(EXERCISE INPUTS Opens)

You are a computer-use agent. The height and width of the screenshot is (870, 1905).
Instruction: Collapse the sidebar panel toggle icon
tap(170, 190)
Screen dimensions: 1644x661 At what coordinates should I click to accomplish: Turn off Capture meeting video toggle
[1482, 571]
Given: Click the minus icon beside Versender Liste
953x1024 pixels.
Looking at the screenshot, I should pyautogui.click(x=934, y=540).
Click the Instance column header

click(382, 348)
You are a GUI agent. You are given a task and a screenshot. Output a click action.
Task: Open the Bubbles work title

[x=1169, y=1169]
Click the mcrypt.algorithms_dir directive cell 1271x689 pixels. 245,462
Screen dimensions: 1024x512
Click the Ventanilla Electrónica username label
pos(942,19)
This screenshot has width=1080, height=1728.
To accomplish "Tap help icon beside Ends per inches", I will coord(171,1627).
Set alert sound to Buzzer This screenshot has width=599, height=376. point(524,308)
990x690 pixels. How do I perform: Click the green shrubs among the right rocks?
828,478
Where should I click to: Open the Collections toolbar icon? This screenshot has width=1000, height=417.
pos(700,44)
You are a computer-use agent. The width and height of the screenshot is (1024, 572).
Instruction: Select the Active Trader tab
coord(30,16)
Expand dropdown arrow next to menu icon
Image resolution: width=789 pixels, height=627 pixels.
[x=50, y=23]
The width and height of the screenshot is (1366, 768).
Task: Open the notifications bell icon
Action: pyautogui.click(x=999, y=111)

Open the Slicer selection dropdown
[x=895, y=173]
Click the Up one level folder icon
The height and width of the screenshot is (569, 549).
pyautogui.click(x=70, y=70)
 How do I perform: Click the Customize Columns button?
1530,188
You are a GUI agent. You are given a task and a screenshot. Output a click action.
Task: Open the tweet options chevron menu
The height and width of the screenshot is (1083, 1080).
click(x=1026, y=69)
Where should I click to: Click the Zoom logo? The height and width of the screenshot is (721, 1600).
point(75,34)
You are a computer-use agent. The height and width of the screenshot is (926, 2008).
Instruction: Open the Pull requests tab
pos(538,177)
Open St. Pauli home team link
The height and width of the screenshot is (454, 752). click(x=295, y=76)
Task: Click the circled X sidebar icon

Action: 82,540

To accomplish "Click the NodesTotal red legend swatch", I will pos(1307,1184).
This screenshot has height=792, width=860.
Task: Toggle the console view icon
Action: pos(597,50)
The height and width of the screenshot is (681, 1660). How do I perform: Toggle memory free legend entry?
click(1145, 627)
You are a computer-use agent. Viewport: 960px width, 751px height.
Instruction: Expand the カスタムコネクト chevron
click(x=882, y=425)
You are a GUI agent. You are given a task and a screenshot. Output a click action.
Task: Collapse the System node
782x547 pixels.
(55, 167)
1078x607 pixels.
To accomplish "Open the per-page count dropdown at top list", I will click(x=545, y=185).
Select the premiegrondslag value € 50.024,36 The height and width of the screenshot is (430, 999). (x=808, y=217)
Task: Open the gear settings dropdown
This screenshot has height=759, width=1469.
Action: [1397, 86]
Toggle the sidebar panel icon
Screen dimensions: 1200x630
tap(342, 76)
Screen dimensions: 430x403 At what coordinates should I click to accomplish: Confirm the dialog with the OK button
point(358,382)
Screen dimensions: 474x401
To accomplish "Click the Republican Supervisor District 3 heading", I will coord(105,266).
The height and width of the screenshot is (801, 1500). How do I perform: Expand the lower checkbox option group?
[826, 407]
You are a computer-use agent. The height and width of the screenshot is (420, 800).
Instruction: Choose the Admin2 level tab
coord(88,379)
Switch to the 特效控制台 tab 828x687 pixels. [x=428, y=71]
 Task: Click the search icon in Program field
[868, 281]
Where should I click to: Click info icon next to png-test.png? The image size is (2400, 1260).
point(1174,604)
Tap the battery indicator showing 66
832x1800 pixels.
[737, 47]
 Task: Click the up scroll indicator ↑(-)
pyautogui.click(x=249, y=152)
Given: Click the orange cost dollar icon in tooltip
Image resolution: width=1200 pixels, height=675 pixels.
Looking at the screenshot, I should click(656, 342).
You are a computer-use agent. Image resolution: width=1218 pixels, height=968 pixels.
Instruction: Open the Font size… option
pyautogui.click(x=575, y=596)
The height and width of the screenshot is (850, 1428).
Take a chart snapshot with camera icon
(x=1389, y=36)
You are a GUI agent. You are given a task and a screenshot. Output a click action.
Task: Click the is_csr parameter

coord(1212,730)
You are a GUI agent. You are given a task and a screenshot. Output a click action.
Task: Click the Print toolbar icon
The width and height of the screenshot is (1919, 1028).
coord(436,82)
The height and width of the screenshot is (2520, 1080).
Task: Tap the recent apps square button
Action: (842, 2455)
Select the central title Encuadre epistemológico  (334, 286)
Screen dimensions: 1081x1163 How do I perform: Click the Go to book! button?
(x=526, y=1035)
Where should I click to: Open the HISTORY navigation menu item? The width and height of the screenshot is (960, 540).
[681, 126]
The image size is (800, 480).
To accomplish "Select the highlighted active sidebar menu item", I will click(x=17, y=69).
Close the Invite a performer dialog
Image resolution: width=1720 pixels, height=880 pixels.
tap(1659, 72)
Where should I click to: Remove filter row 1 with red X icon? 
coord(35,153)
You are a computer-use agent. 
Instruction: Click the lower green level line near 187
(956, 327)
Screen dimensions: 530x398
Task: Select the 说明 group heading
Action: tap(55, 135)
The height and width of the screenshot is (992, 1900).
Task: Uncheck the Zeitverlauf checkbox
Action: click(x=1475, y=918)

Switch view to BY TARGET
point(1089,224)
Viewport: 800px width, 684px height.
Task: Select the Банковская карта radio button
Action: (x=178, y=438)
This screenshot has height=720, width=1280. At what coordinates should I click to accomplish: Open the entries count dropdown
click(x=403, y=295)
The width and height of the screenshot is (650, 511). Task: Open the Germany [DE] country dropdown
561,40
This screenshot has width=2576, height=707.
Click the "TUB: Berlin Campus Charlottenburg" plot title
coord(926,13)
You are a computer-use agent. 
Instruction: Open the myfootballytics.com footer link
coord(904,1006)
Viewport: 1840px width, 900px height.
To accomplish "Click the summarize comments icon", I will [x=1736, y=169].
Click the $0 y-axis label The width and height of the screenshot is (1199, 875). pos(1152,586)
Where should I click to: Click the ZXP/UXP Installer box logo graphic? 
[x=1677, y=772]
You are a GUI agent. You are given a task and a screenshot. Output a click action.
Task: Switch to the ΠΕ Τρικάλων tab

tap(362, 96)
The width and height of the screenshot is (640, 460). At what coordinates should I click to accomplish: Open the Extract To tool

(EXERCISE INPUTS Closes)

• **AIM OF THE EXERCISE**: Your task is to retype the entries verbatim, starting with the line that holds "Task: Click the up scroll indicator ↑(-)" and stopping after the line that holds "Task: Click the Print toolbar icon".

• **SOLUTION TO THIS TASK**:
 Task: Click the up scroll indicator ↑(-)
pyautogui.click(x=249, y=152)
Given: Click the orange cost dollar icon in tooltip
Image resolution: width=1200 pixels, height=675 pixels.
Looking at the screenshot, I should click(656, 342).
You are a computer-use agent. Image resolution: width=1218 pixels, height=968 pixels.
Instruction: Open the Font size… option
pyautogui.click(x=575, y=596)
The height and width of the screenshot is (850, 1428).
Take a chart snapshot with camera icon
(x=1389, y=36)
You are a GUI agent. You are given a task and a screenshot. Output a click action.
Task: Click the is_csr parameter

coord(1212,730)
You are a GUI agent. You are given a task and a screenshot. Output a click action.
Task: Click the Print toolbar icon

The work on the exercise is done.